Purdue professor Dr. John Christian and his wife Catherine wanted to their home to function as a pleasant gathering spot for Purdue students and faculty members, so they commissioned Wright to design a house that adhered to the architect’s prescribed Usonian design concepts while also meeting the unique needs of the Christian family.
“Samara is truly one of America’s treasures, not only because the home was designed by America’s most famous architect, Frank Lloyd Wright, but because it’s one of the most complete, fully implemented Wright-designed projects, with original landscape, graphic motif, interior furnishings and exterior details,” said Marsh Davis, president of Indiana Landmarks. “We’re pleased that it has risen to such national prominence.”
Now co-stewarded by Indiana Landmarks and the John E. Christian Memorial Trust, Inc. and serving as one of many public displays of Wright’s design ingenuity, Samara affords visitors the opportunity to experience Wright’s fully realized Usonian design just as the architect intended. Deterioration to various aspects of the 60-plus-year-old home in recent years inspired efforts from Indiana Landmarks to embark on a years-long journey to secure a National Historic Landmark designation for the building, which makes it eligible for awards like the Save America’s Treasures grant
NPS’s grant will be matched by $503,000 in private funds from the John E Christian Family Memorial Trust, Inc.
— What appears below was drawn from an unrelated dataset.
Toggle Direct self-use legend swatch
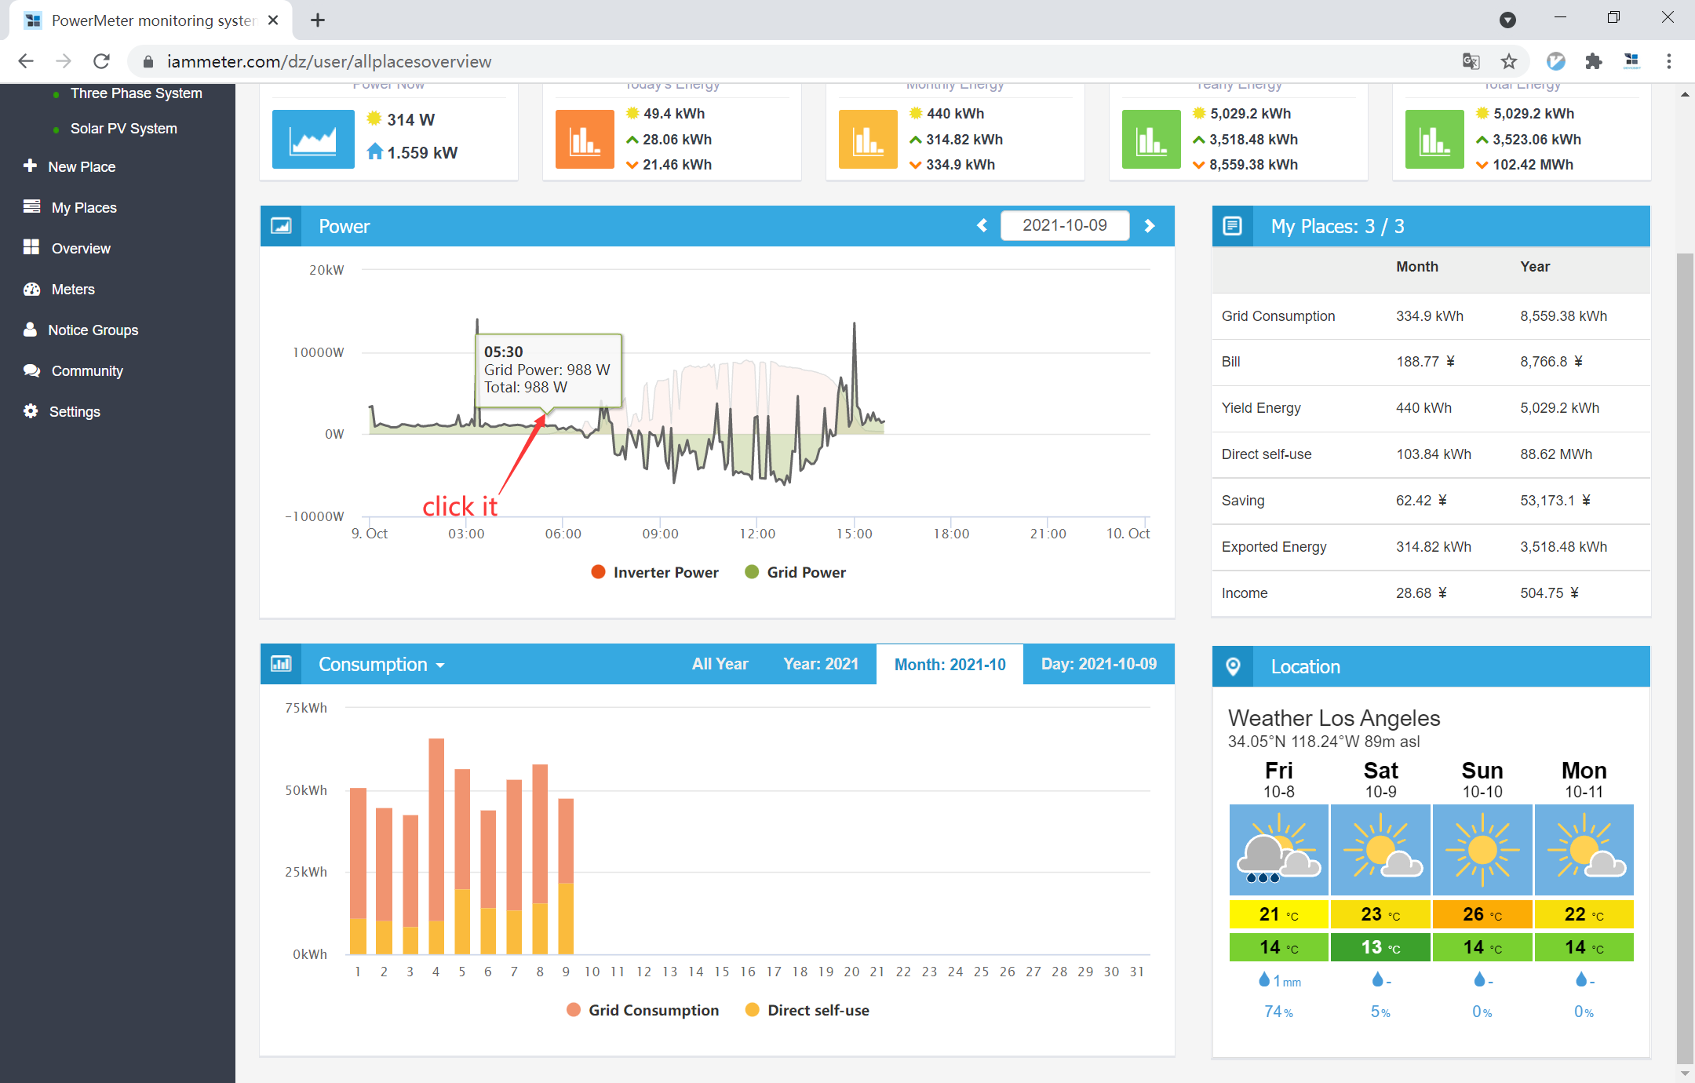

One of the firm’s earliest preservation projects was a full restoration of the inside and outside of Wright’s Unity Temple in Oak Park Illinois. Harboe also worked on a preservation master plan for Wright’s home and studio in Scottsdale, Arizona, as well as restored interiors of Wright’s Robie and Emil Bach Houses in Chicago.
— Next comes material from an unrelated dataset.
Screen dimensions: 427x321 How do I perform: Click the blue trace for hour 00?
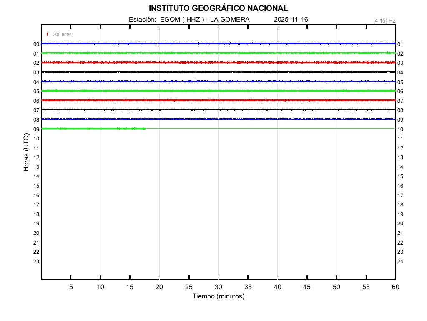pos(218,43)
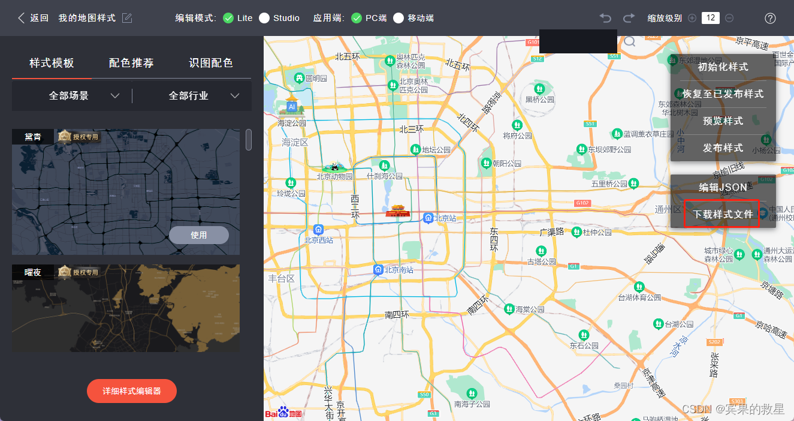Increase zoom level with plus icon
The image size is (794, 421).
pos(692,18)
“We have a lot of experience on working on Wright’s projects including several of those that are part of the world heritage listing for his work,” said Bob Score, AIA, Project Manager at Harboe Architects. “I think that’s really how we got involved in Samara – because of our past experience and reputation for being good stewards of those buildings”
Score said each architect in Harboe’s studio has been captivated with history and artisan craftsmanship since early on in their lives – two interests that ultimately guiding them to pursue historic preservation work.
“Everybody in our studio is extremely passionate about historic preservation; it’s what we do,” Score said.
“[Historic preservation projects] can take quite a scientific approach at times, whereas new design is more about understanding the users and site and then developing a new response to meet those requirements,” Score said. “When restoring a historic building, the first thing you have to do is really learn and understand the building”
Score said designers at Harboe Architects begin preservation projects by first trying to understand both the history of the building (how it was designed, who designed it, and who originally owned it) and the physical fabric of the building (which materials were used and what is their condition.) Architects working on historic preservation projects like Samara must also follow The Secretary of The Interior’s Standards, which focus on maintaining and/or repairing a building’s original materials to ensure architects are respectful to a building’s initial design.
As for how Samara was designed, Wright incorporated a number of Usonian design elements into the layout of the house while also fusing in his own unique style. Score said the house is structured in a geometric grid –a square in Samara’s case – to keep with Usonian design concepts, and leaves an ample amount of gathering space for guests.
Like many of Wright’s designs, Score said Samara features a “sequence of discovery” as one approaches the house. Visitors approaching the home are not meant to have a clear view of the house in its entirety and often must wander around the site before finding the front door. After walking through the front door, guests progress from tighter, smaller spaces into larger, open spaces and experience intentionally controlled views of the home and its surrounding nature.
“One of the things that makes Wright’s architecture special is his approach to setting his buildings within nature, and it certainly shows in Samara,” Score said. “Regarding the house’s relationship to the hill it’s built upon – it’s not set in a means in which it glorifies itself; it becomes part of that hill and part of the surrounding nature.”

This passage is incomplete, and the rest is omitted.